This week I received another offer for help. The women from my church are offering to bring fresh cook meals on my chemo days and the two bad days following them. How awesome is that? I think everyone in the house was getting tired of fast food and frozen dinners 3-4 days a week. I know I was! Now on my worst days, everyone gets to eat well, and its one less thing for us to worry about. A big thanks to Zaneta (who is coordinating this) and the other women who she is working with for being so thoughtful and offering this. After bringing home the first meal tonight, I think we are really going to enjoy this! That food smelled,and tasted.. (we had to try it! It smelled to good to not try it!) delicious!

Above all this, I appreciate all the prayers people have sent up for me. After only two taxol treatments I can literally feel that the tumor has shrunk. I'll know for sure next week I believe when I have to see the doctor when I go in for chemo. I seriously doubt the chemo works that fast on it's own (or I wouldn't need 12 weeks of it!). Keep praying for the tumor to shrink and the lymph nodes to be clear. Pray for the doctors to have wisdom and make the right choices that will best treat me.... and most of all Pray that I don't drive Jesse and Katie insane while they deal with me daily through my good days and bad(seriously, I'm not so much fun when I'm miserable!).
Wednesday, July 29, 2009

Taxol - Neuropathy

For the last few days I've been experiencing a new and annoying symptom called Sensory Peripheral Neuropathy. Taxol causes this side effect by damaging the nerve endings.

The most common symptoms of sensory neuropathy are:

  • Tingling and numbness: These symptoms are similar to diabetic neuropathy but it tends to affect the palmar/plantar aspect of fingers and toes more. With oxalipaltin (Eloxatin®) it may also affect the area around the lips.
  • Difficulty manipulating small objects like buttons, keys, needlework, etc.
  • Worsening of handwriting.
  • Paradoxical burning pain on touching cold objects.
  • Propensity to fall, particularly when bending down or trying to pick up objects from the floor.
I am experiencing the first symptom of tingling and numbness. My calves, feet, forearms, fingers and tongue were all numb most of yesterday.
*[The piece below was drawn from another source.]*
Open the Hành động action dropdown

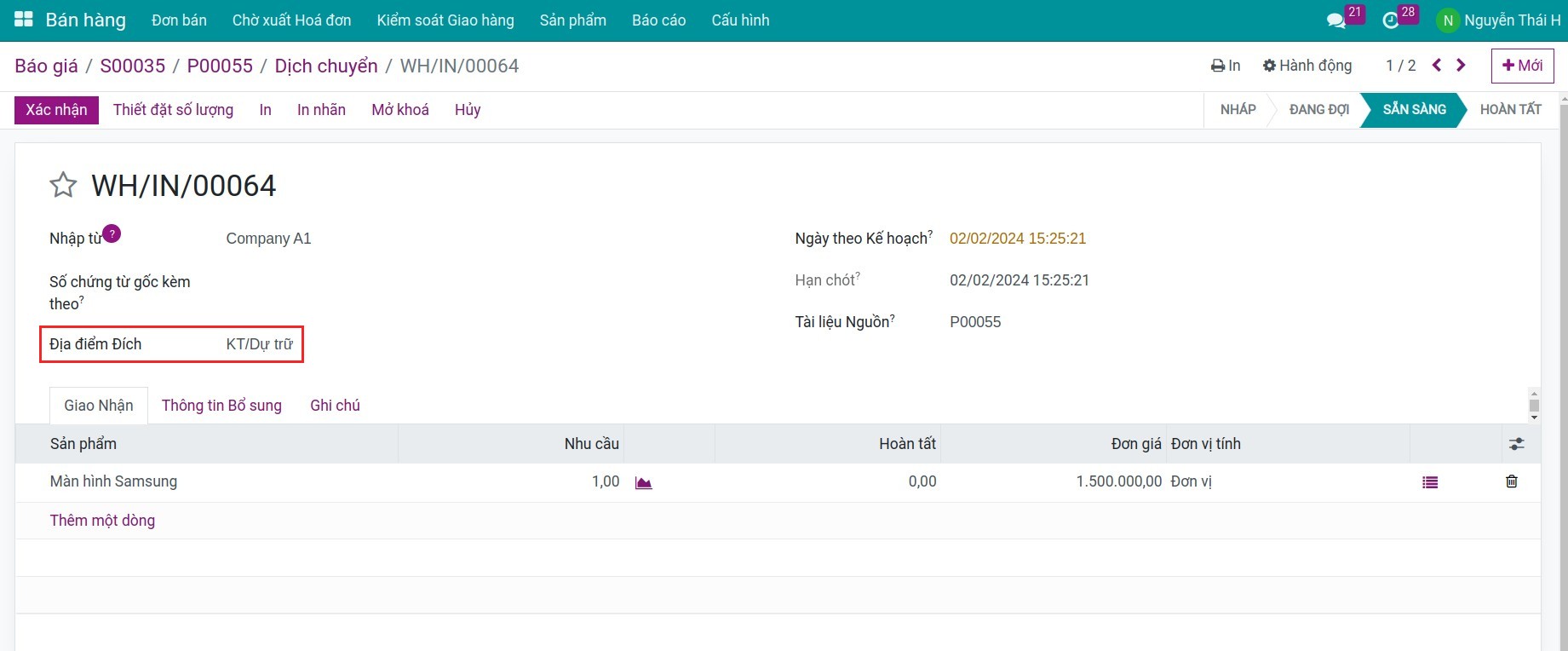tap(1307, 66)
They weren't so numb as to cause me to not be able to function, but enough to be annoying. I called the oncologists office and left a message with the nurse regarding this issue, and she called back and didn't offer me any options for relief. She told me to let her know if it got worse or didn't go away before my next treatment, but left me to suffer. So I called up a neurologist that I'd used before for other issues, explained that it was taxol induced sensory peripheral neuropathy and asked if there was anything he could do to help that wouldn't interfere with the effects of the chemo. He called me in a prescription for Gabapentin. He has me taking 100 mg 3 x a day for 5 days to see if it helps. I can try two 3x a day if it doesn't, and even go up to three 3 x a day if necessary. I took one last night, one this morning and one this afternoon. So far it seems to be helping quite a bit. It does make me a little spacey, but seems to have no other serious side effects.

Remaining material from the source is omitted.